# ASSIGNED TASK A
Rewrite the paragraph of the concert review beginning "In 2009, I saw Animal Collective" as a short list, keeping its main facts.
# ASSIGNED TASK B
Say whether each statement agrees with the concert review below. Answer yes or no and quote the words that decide it.
(i) The writer first saw Animal Collective when they headlined Green Man Festival in 2009.
(ii) The writer has since seen Animal Collective top their second show.
(iii) The writer says the most fulfilling live music is defined by careful rehearsal.

# TEXT SHOWN
--------------------------------------------------
Panda Bear – Brixton Electric, London 04/03/15
Over the years, I’ve found that artists who can be completely terrible one night but life changing the next are the ones to watch. You can imagine how they go out to get a feel for the venue, take a look at the crowd, and think ‘not here, not tonight’. That chaos, that honesty at the heart of their performance is what the most fulfilling live music is defined by: the moment, the event.
In 2009, I saw Animal Collective for the first time as they headlined Green Man Festival. Disinterested and disengaged, the group created a distance between themselves and the audience that, when I was past the frustration and denial, devastated me. However, after months crept by, I had the chance to see them again; and this time they blew me away. Hours of noise, overarching themes dissolving into colours from over a decade’s worth of material; this is the Baltimore sun that I had craved. But I’ve never seen Avey Tare, Panda Bear and company top it - in fact - you’re now again more likely to see something akin to the Green Man 2009 incarnation of Animal Collective than the atom-splitting show that came after it.
--------------------------------------------------
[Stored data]
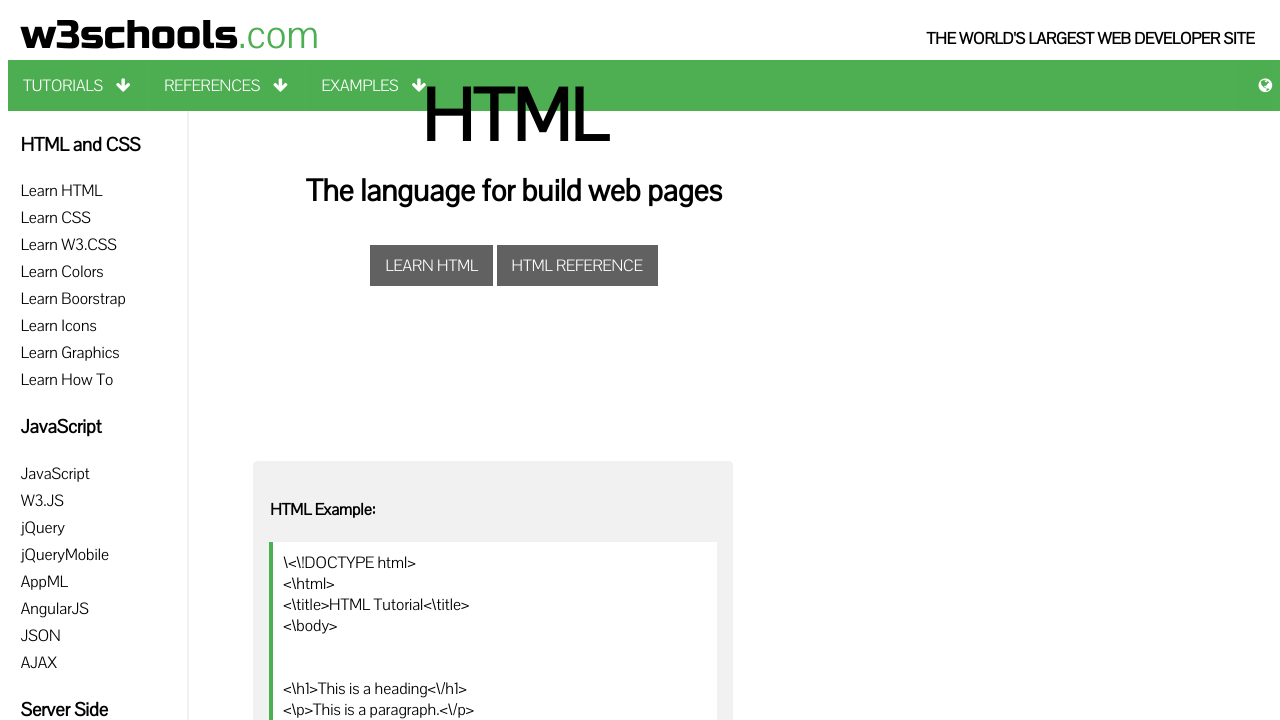Click the w3schools.com logo
Viewport: 1280px width, 720px height.
169,36
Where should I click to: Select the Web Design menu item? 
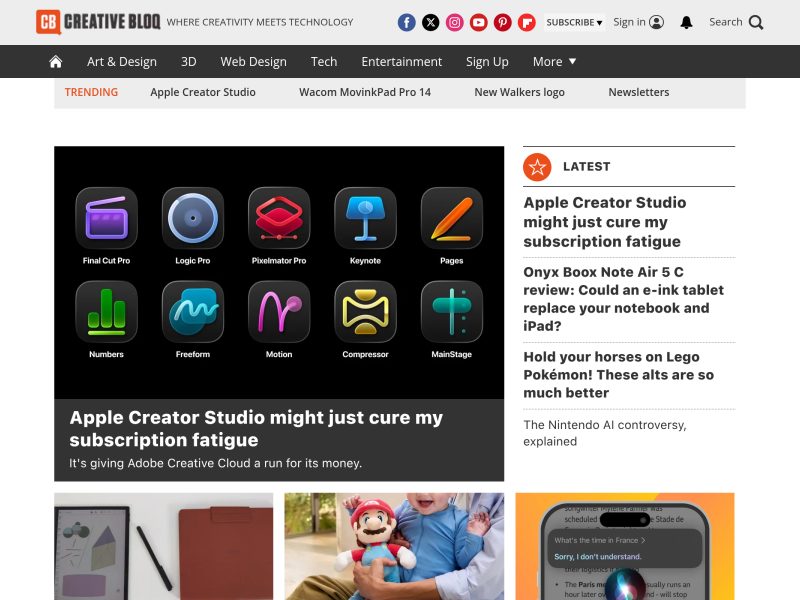pos(253,61)
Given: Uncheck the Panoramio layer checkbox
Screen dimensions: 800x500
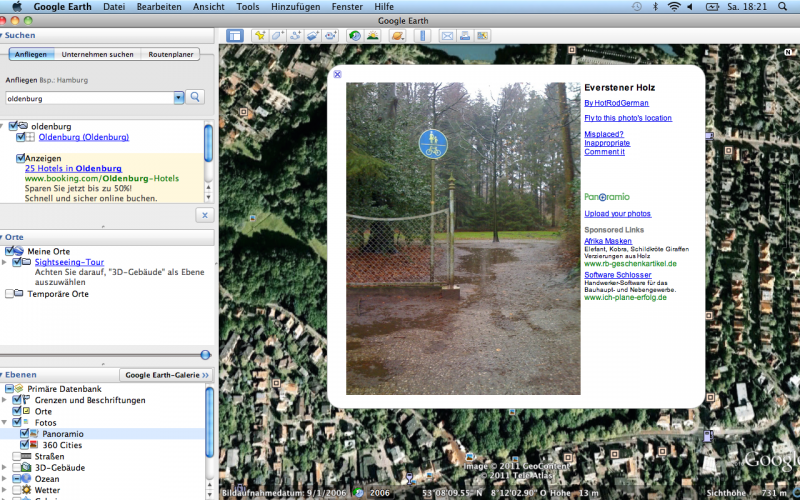Looking at the screenshot, I should coord(26,434).
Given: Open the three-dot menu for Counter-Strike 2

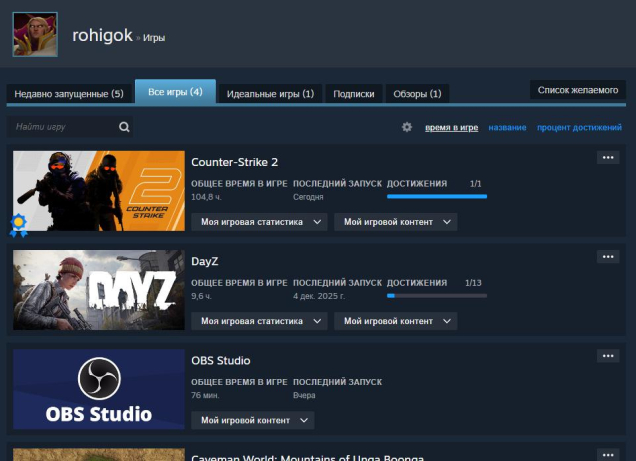Looking at the screenshot, I should tap(608, 157).
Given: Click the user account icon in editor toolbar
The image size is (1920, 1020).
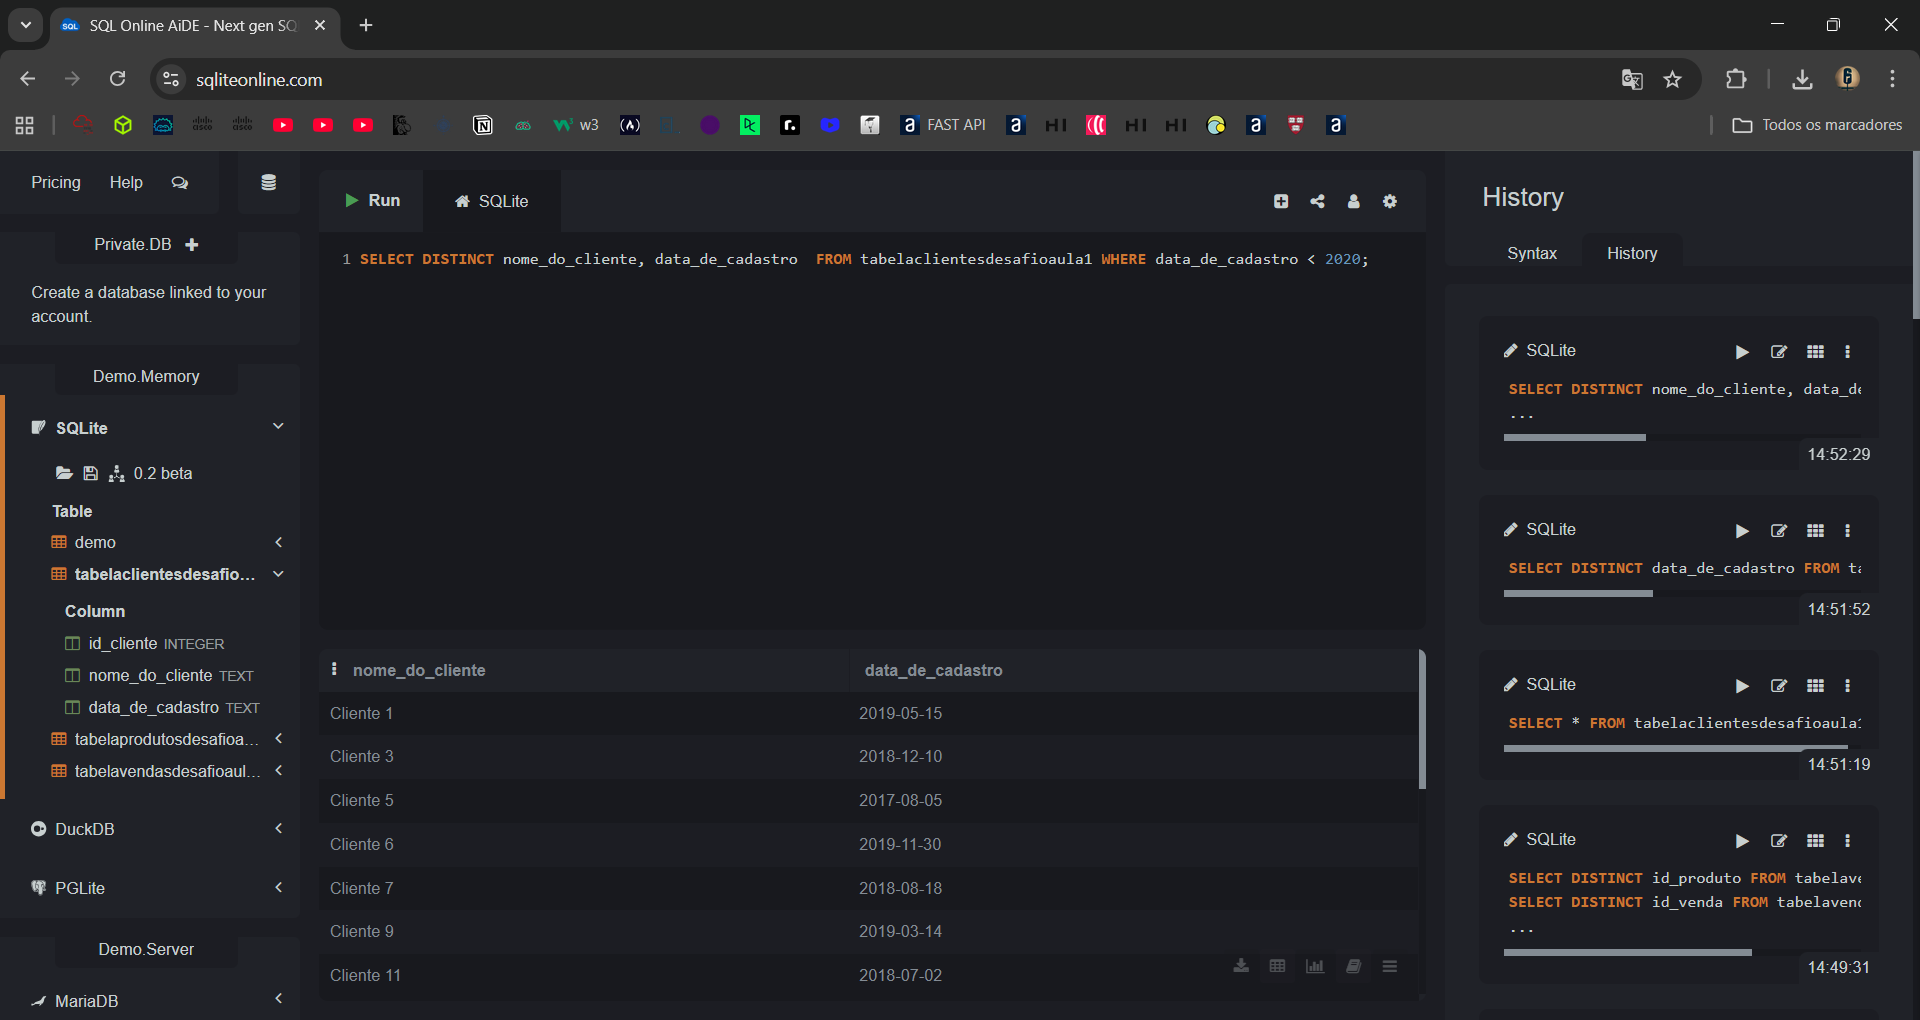Looking at the screenshot, I should pyautogui.click(x=1353, y=202).
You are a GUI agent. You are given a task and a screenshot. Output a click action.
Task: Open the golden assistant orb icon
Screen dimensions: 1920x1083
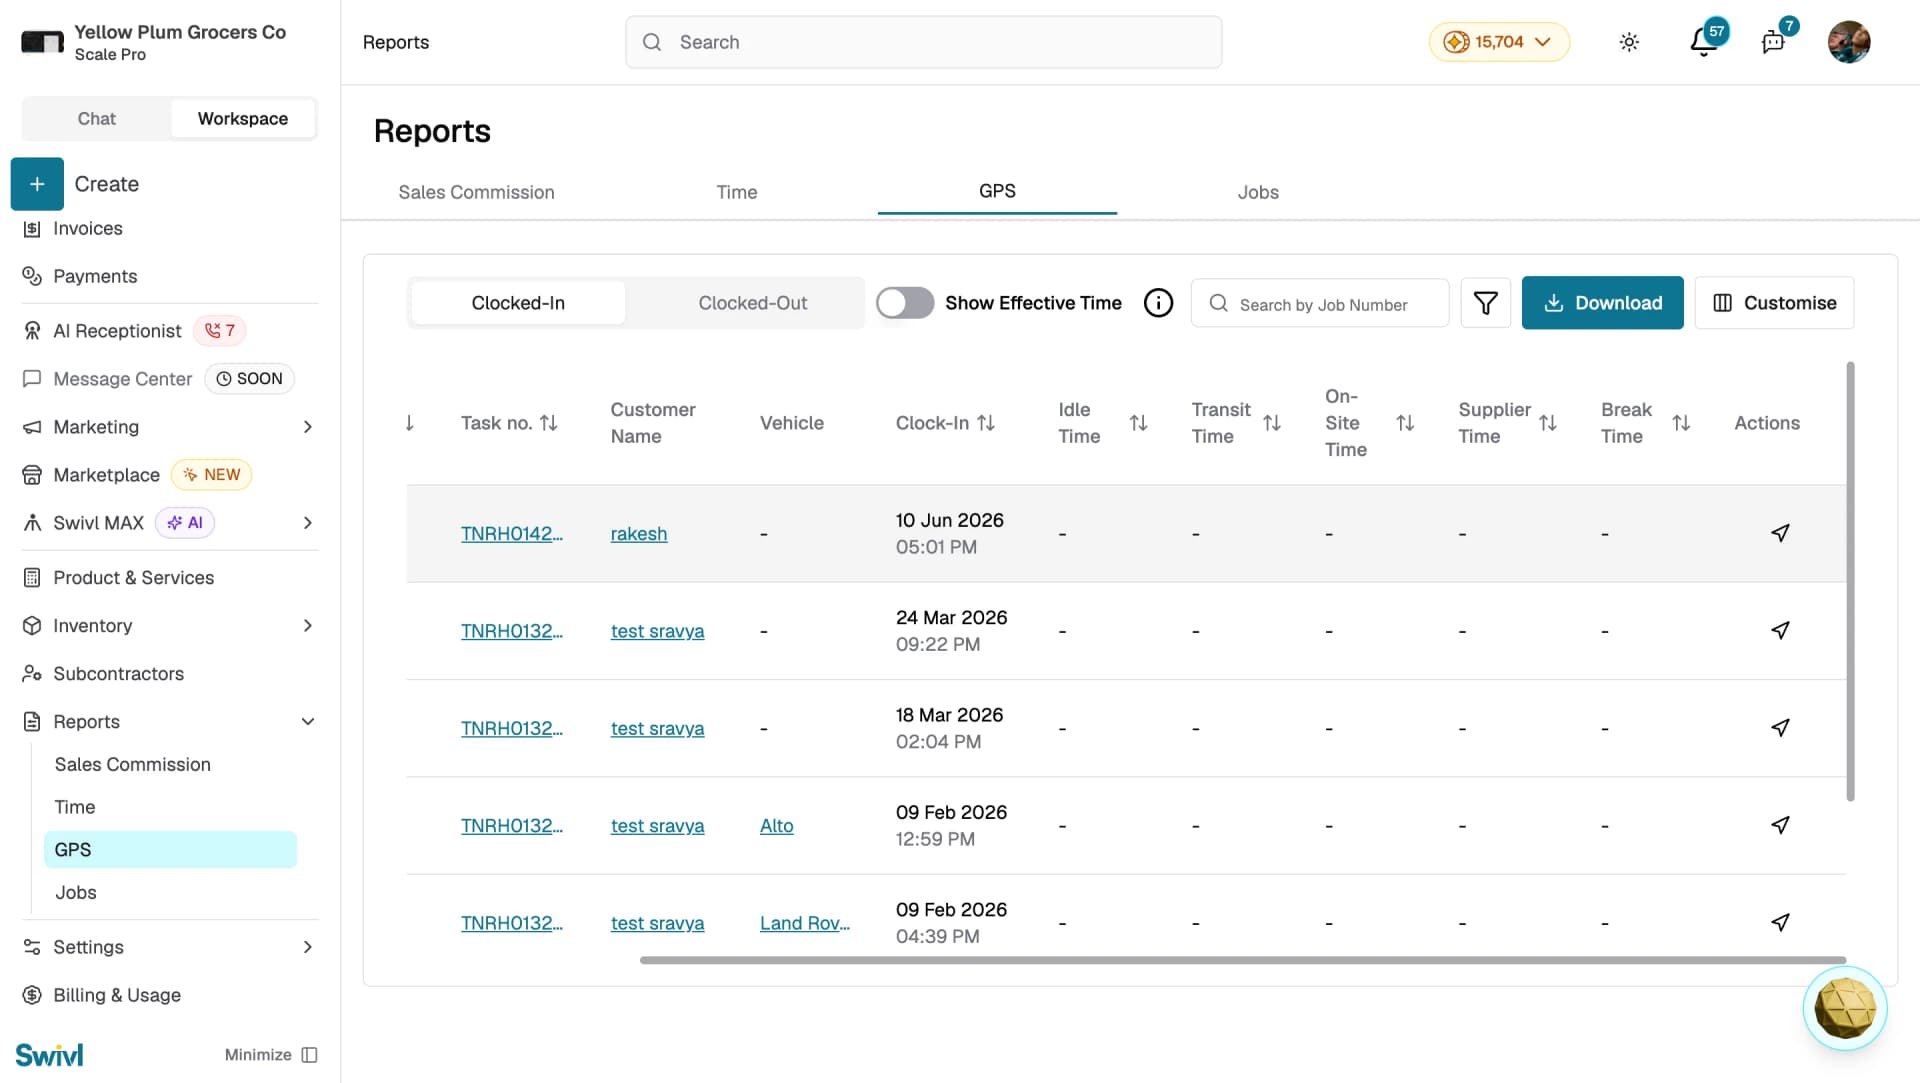click(x=1844, y=1008)
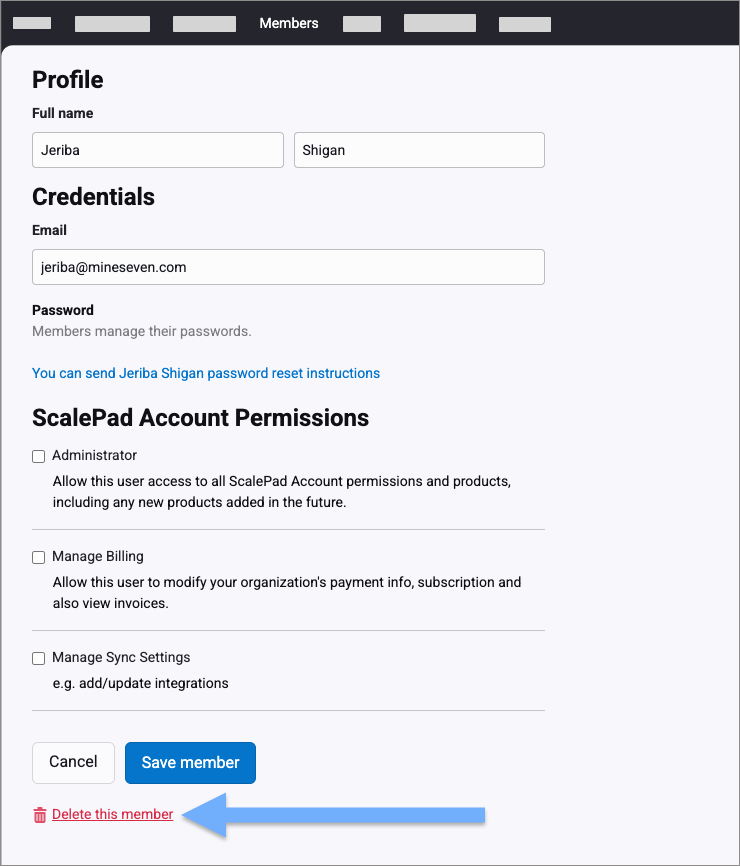The width and height of the screenshot is (740, 866).
Task: Open the second redacted nav item from right
Action: 440,23
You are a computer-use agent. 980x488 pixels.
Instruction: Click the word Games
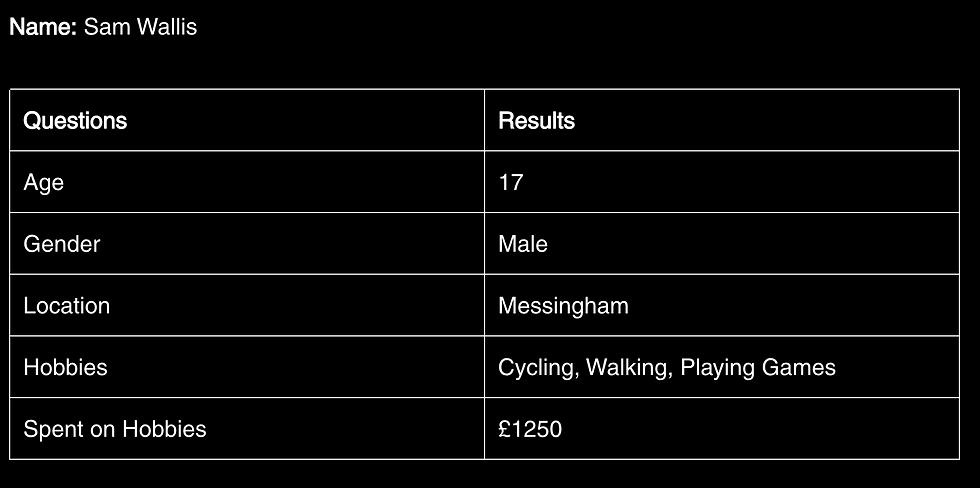coord(798,367)
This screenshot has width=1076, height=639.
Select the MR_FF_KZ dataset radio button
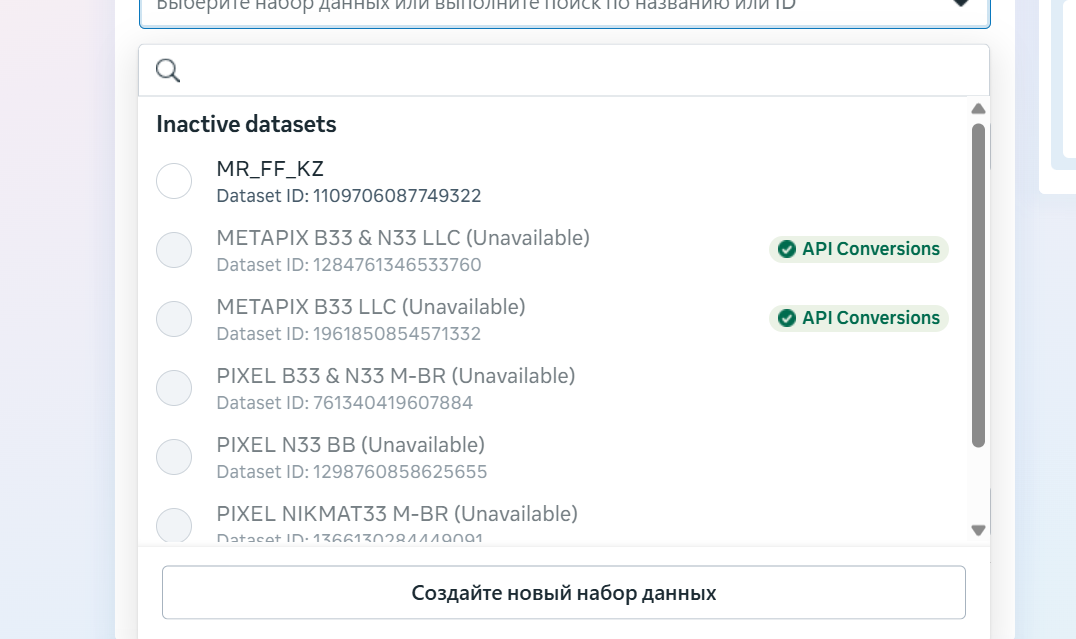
--------------------------------------------------
# ANSWER SECTION A
- In 2009 the writer first saw Animal Collective, headlining Green Man Festival.
- The group seemed disinterested and disengaged and kept a distance from the audience, which devastated the writer.
- Months later the writer saw them again and was blown away by hours of noise drawn from over a decade's worth of material.
- The writer has never seen the group top that show.
- Now a show like the Green Man 2009 one is again more likely than one like the later show.

# ANSWER SECTION B
(i) Yes: "In 2009, I saw Animal Collective for the first time as they headlined Green Man Festival."
(ii) No: "But I’ve never seen Avey Tare, Panda Bear and company top it"
(iii) No: "is what the most fulfilling live music is defined by: the moment, the event."